### What the task asks
The response must consist of the lines below from the one with "is (2549, 696)." through the one with "Task: Click the Postal Code input field", exactly as they appear and with both ends kept.

[Collected data]
BEGIN
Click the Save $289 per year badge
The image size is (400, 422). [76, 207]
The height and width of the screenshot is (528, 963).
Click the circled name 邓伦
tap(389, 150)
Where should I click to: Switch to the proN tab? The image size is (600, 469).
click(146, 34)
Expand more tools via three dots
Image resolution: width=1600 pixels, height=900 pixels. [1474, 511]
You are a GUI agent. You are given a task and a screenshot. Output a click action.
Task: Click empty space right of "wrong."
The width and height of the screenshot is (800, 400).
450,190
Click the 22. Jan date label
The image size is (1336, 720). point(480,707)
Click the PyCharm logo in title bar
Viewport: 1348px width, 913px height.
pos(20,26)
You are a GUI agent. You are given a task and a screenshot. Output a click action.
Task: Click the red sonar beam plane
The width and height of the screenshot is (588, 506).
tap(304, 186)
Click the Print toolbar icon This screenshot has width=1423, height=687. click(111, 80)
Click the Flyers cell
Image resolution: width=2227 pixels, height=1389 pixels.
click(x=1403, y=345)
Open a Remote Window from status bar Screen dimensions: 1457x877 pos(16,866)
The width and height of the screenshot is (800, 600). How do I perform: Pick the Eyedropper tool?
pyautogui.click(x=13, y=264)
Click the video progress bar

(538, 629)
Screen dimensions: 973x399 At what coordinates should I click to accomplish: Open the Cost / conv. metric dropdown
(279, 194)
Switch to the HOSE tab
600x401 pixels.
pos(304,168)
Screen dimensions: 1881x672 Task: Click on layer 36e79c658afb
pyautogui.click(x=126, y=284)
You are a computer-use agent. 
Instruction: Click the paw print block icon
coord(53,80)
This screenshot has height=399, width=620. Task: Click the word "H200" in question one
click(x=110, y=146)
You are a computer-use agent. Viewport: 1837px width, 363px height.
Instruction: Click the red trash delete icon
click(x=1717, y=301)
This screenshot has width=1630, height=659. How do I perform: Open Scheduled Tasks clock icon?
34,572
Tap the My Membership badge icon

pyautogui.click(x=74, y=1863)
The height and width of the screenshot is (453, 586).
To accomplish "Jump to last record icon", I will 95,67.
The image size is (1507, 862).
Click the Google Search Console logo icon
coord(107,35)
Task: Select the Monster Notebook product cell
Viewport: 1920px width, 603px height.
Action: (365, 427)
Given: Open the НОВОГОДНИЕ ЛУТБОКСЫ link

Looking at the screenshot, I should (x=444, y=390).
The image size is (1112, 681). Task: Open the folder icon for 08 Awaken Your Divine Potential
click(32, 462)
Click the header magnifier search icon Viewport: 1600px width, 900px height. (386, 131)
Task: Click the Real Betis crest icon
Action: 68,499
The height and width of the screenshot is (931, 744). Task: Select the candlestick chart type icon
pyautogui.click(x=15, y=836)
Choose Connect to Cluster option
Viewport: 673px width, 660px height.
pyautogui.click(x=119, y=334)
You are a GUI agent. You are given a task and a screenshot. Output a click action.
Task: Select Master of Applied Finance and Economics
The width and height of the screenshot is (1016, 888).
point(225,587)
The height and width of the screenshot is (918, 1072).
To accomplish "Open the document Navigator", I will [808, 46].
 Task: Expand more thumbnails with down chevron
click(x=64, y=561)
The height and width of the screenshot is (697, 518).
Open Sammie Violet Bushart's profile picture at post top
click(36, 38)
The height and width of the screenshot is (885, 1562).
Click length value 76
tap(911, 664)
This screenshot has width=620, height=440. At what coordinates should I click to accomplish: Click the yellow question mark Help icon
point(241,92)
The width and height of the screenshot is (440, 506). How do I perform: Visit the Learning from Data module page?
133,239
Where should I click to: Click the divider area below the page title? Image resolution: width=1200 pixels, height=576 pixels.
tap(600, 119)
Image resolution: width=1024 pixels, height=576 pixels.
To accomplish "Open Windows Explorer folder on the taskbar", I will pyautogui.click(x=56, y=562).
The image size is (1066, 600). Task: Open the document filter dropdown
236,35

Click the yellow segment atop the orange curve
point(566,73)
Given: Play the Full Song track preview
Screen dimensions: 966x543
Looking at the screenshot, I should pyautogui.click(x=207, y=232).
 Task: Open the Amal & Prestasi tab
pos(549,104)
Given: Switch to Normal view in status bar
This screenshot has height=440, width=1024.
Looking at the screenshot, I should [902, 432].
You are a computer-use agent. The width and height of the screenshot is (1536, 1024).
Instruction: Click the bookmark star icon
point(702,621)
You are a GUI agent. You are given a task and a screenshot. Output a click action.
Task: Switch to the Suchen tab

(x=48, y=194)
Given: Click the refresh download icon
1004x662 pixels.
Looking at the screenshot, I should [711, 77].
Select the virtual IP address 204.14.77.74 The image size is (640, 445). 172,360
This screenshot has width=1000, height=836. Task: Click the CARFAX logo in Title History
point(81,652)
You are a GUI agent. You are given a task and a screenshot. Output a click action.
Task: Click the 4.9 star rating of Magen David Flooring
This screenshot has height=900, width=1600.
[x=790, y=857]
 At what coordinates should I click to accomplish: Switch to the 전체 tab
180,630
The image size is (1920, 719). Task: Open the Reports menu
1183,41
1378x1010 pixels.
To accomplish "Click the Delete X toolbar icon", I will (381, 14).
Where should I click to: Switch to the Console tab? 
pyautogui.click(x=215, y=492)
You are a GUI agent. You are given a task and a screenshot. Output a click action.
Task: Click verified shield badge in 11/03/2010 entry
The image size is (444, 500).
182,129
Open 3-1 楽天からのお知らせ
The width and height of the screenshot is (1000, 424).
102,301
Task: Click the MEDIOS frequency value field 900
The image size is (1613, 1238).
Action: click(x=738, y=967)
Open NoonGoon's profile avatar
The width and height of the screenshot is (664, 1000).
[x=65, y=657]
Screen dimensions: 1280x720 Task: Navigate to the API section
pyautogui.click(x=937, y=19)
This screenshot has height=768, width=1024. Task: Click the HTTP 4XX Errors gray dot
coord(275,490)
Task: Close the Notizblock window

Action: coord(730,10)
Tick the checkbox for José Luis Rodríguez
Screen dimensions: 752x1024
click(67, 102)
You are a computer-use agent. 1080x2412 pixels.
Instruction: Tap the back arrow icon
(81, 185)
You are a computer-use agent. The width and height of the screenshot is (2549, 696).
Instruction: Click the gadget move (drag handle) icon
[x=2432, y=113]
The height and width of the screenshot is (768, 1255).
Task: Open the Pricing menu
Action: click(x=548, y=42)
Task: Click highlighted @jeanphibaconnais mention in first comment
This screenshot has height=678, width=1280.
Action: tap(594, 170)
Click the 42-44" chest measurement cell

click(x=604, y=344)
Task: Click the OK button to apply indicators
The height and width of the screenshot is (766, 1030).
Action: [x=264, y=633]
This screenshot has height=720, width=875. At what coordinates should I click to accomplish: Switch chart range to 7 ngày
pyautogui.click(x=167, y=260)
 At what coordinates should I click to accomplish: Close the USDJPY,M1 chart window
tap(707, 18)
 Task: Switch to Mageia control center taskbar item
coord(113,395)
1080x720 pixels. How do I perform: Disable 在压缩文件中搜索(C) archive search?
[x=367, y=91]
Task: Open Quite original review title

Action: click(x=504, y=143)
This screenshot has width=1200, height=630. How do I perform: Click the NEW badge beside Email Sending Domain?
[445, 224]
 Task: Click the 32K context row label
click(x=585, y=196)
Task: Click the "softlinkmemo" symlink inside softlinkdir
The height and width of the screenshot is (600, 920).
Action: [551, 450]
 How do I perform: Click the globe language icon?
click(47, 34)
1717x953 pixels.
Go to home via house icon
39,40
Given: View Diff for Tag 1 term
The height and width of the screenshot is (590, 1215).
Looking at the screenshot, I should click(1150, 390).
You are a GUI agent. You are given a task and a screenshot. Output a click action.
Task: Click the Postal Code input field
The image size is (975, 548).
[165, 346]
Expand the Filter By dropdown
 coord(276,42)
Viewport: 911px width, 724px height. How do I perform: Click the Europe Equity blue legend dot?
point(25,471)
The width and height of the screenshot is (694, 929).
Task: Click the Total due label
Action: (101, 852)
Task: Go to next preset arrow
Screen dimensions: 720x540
END
### Solution to this problem
You are a computer-use agent. The width and height of the screenshot is (2549, 696).
Instruction: Click the gadget move (drag handle) icon
[x=2432, y=113]
The height and width of the screenshot is (768, 1255).
Task: Open the Pricing menu
Action: click(x=548, y=42)
Task: Click highlighted @jeanphibaconnais mention in first comment
This screenshot has height=678, width=1280.
Action: tap(594, 170)
Click the 42-44" chest measurement cell

click(x=604, y=344)
Task: Click the OK button to apply indicators
The height and width of the screenshot is (766, 1030).
Action: [x=264, y=633]
This screenshot has height=720, width=875. At what coordinates should I click to accomplish: Switch chart range to 7 ngày
pyautogui.click(x=167, y=260)
 At what coordinates should I click to accomplish: Close the USDJPY,M1 chart window
tap(707, 18)
 Task: Switch to Mageia control center taskbar item
coord(113,395)
1080x720 pixels. How do I perform: Disable 在压缩文件中搜索(C) archive search?
[x=367, y=91]
Task: Open Quite original review title

Action: click(x=504, y=143)
This screenshot has width=1200, height=630. How do I perform: Click the NEW badge beside Email Sending Domain?
[445, 224]
 Task: Click the 32K context row label
click(x=585, y=196)
Task: Click the "softlinkmemo" symlink inside softlinkdir
The height and width of the screenshot is (600, 920).
Action: [551, 450]
 How do I perform: Click the globe language icon?
click(47, 34)
1717x953 pixels.
Go to home via house icon
39,40
Given: View Diff for Tag 1 term
The height and width of the screenshot is (590, 1215).
Looking at the screenshot, I should click(1150, 390).
You are a GUI agent. You are given a task and a screenshot. Output a click action.
Task: Click the Postal Code input field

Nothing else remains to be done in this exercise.